PROBLEM DESCRIPTION -
Reproduce each of the following records verbatim, omitting the pictures from your reproduction.

RAW RECORDS -
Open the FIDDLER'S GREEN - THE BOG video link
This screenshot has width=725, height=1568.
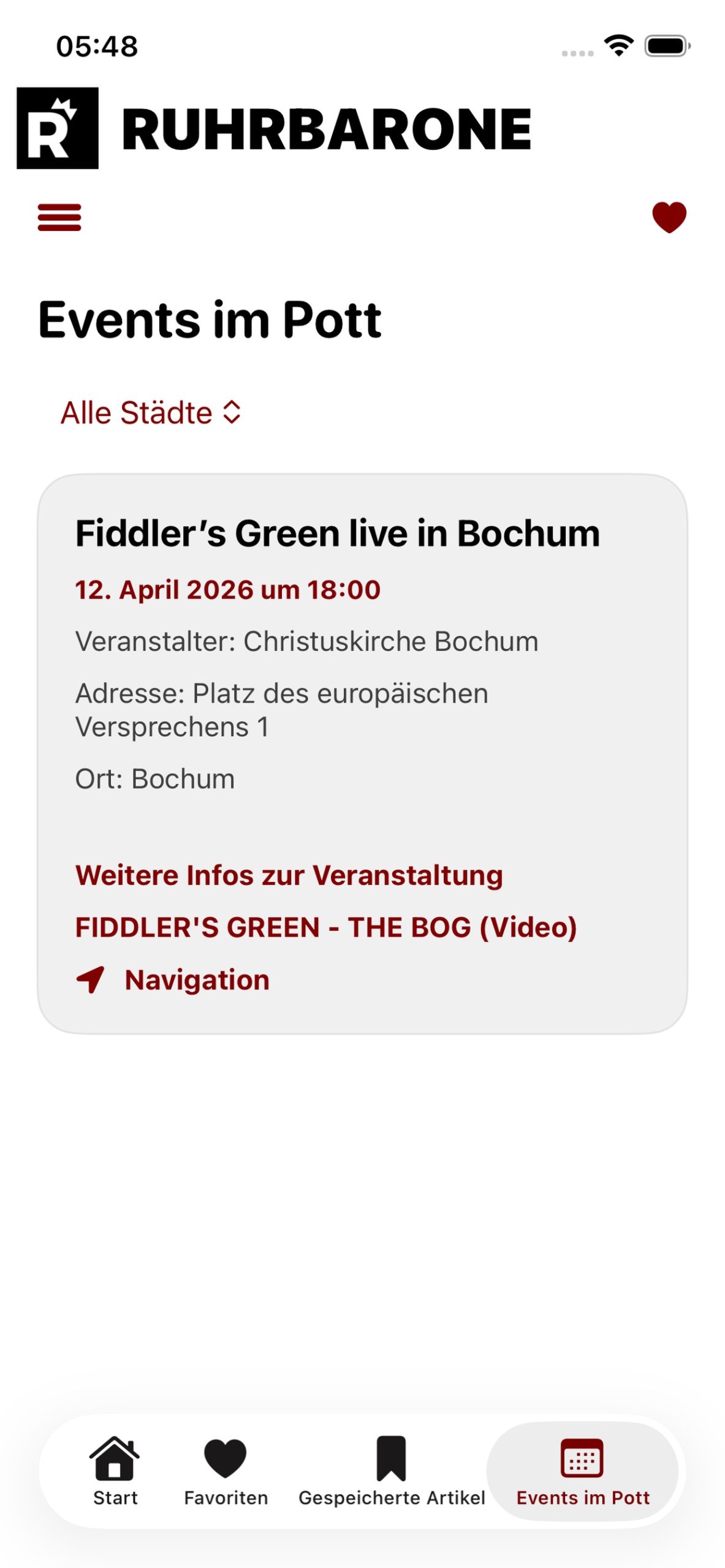325,927
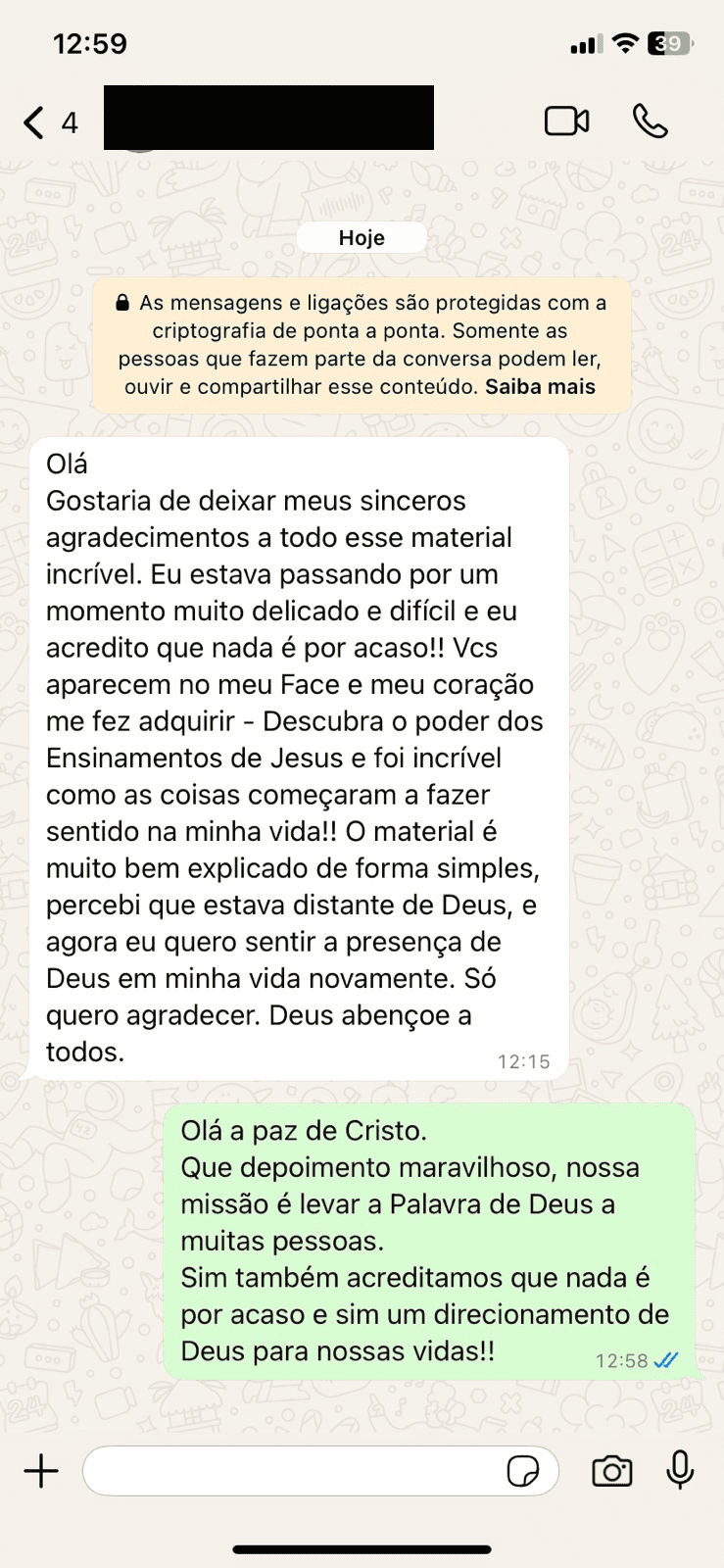Image resolution: width=724 pixels, height=1568 pixels.
Task: Open the sticker picker
Action: [523, 1471]
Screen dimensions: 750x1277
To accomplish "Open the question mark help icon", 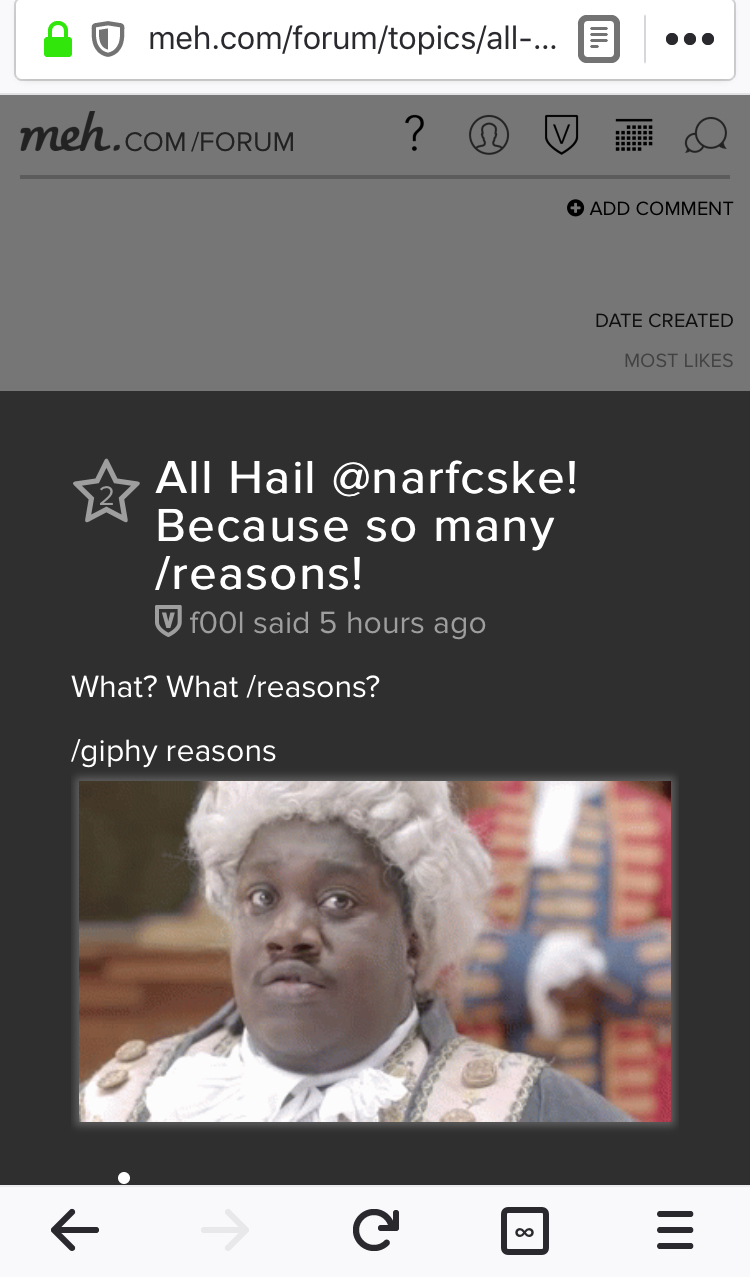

RESPONSE TO THIS TASK -
Open the FIDDLER'S GREEN - THE BOG video link
This screenshot has width=725, height=1568.
325,927
Image resolution: width=724 pixels, height=1568 pixels.
Task: Open the sticker picker
Action: [523, 1471]
Screen dimensions: 750x1277
To accomplish "Open the question mark help icon", 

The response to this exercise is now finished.